◆ **EXCERTO DO TEXTO**

========

A feitura do filme via-se como necessária e não se duvida por um só momento que Ford ou qualquer outro dos envolvidos (a fotografia diz tanto, mas tanto, nunca sendo apenas um utensílio ou um instrumento cénico, Henry Fonda é assombroso e os diálogos perfeitamente memoráveis e secos - conscientes) acreditavam naquilo que diziam, faziam e mostravam no filme. São de ressaltar, por exemplo, os monólogos de Tom Joad (Henry Fonda) e Ma Joad (Jane Darwell): quando dizem que “vão estar lá” ou que “são o povo” tocam qualquer pessoa, emocionalmente. De repente, aqueles personagens atingem um altar quase mítico, heróico, pois carregam às costas toda a raça humana. Como o povo que não mais deixará de existir e persistir, também Tom e Ma Joad persistirão na memória colectiva (pelo menos, a americana) e na cultura popular. São símbolos máximos dela.
E The Grapes of Wrath é um filme partidário, sim, mas da Humanidade.
Um documentário expressionista:
É muito comum, em filmes de John Ford, ver paisagens abertas, planos longos; sempre que possível, Ford descarta o diálogo em prol da imagem respeitando a integridade do plano, do enquadramento. Em busca de uma representação naturalista, quase documental, do Homem e do espaço4 que o rodeia, dum mundo não fabricado mas captado e o mais real possível.

========

◆ **EXCERTOS DE DADOS**
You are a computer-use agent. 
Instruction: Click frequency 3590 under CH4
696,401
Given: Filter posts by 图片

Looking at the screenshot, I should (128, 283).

========

◆ **INSTRUÇÕES**
**a)** Segundo o texto sobre The Grapes of Wrath, que ator interpreta Tom Joad?
**b)** Transcreva do texto sobre The Grapes of Wrath o trecho desde "E The Grapes" até "mais real possível.".
As entradas constituem material independente do texto sobre The Grapes of Wrath.

◆ **RESULTADOS**
**a)** Henry Fonda.

**b)**
E The Grapes of Wrath é um filme partidário, sim, mas da Humanidade.
Um documentário expressionista:
É muito comum, em filmes de John Ford, ver paisagens abertas, planos longos; sempre que possível, Ford descarta o diálogo em prol da imagem respeitando a integridade do plano, do enquadramento. Em busca de uma representação naturalista, quase documental, do Homem e do espaço4 que o rodeia, dum mundo não fabricado mas captado e o mais real possível.